Au mois d’août, la Haute cour de Justice a approuvé la politique d’émigration mais a également statué que les autorités israéliennes devaient tout d’abord s’assurer de la sûreté des pays tiers dans lesquels les migrants seraient renvoyés. Même si l’Etat n’a pas identifié ces pays tiers, il s’agirait, selon les médias, du Rwanda et de l’Ouganda.

Les expulsions dans les pays tiers sont largement sans précédent dans le monde occidental. L’Italie et l’Australie ont signé des accords semblables avec des pays tiers – l’Italie avec la Libye et l’Australie avec la Malaisie –
mais les deux propositions ont été rejetées par des tribunaux locaux. Dans les deux cas, les magistrats ont estimé que ces propositions contrevenaient à la loi internationale et à la convention de l’ONU sur les réfugiés de 1951 –
dont Israël est signataire.

Malgré tout, la Haute Cour a également déclaré que, les expulsions ne pouvant se faire qu’avec le consentement des migrants, un refus de quitter Israël ne pouvait traduire un comportement de non-coopération et que les autorités ne pouvaient pas, par conséquent, incarcérer les migrants récalcitrants à l’idée de quitter l’Etat juif plus de 60 jours.

Dans le passé, Israël retenait des réfugiés à Holot pour une période allant jusqu’à 12 mois.

L’Autorité chargée de la population et de l’immigration a indiqué que plus de 40 000 Africains clandestins habitaient Israël en 2016, une large majorité provenant d’Eryhtrée et du Soudan. Un grand nombre d’entre eux vivent dans les quartiers défavorisés de Tel Aviv.
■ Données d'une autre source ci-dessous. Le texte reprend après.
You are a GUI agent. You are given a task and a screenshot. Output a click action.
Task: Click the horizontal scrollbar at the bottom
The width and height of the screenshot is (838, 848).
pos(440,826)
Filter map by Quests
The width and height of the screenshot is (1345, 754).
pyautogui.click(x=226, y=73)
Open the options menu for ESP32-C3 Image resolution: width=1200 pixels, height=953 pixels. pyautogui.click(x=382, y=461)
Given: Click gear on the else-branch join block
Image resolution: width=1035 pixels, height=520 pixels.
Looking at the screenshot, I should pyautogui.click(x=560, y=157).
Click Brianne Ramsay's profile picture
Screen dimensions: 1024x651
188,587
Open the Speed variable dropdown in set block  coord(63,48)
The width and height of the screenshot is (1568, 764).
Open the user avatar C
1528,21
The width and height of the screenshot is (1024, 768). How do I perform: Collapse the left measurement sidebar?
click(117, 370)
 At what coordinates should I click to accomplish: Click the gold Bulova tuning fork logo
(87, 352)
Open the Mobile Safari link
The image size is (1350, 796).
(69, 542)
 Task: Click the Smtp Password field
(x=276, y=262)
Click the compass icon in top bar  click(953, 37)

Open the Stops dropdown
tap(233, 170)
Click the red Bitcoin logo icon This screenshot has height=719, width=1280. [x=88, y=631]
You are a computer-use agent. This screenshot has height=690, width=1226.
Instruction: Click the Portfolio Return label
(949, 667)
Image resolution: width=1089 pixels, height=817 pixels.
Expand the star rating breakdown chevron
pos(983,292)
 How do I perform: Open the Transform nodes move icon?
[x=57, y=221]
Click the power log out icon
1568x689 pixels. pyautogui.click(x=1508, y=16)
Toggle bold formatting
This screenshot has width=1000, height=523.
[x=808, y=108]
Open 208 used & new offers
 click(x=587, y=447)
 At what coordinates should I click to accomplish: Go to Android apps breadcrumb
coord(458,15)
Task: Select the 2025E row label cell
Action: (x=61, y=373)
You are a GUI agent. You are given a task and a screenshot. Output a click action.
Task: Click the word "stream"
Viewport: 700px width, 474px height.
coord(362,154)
Ils sont accusés par certains habitants de l’augmentation du taux de délinquance dans la ville.

Ils sont nombreux à affirmer avoir fui les conflits et les persécutions et à réclamer le statut de réfugié. Les responsables israéliens soutiennent, pour leur part, qu’ils sont des immigrants économiques et ont résisté aux appels visant à les reconnaître comme réfugiés.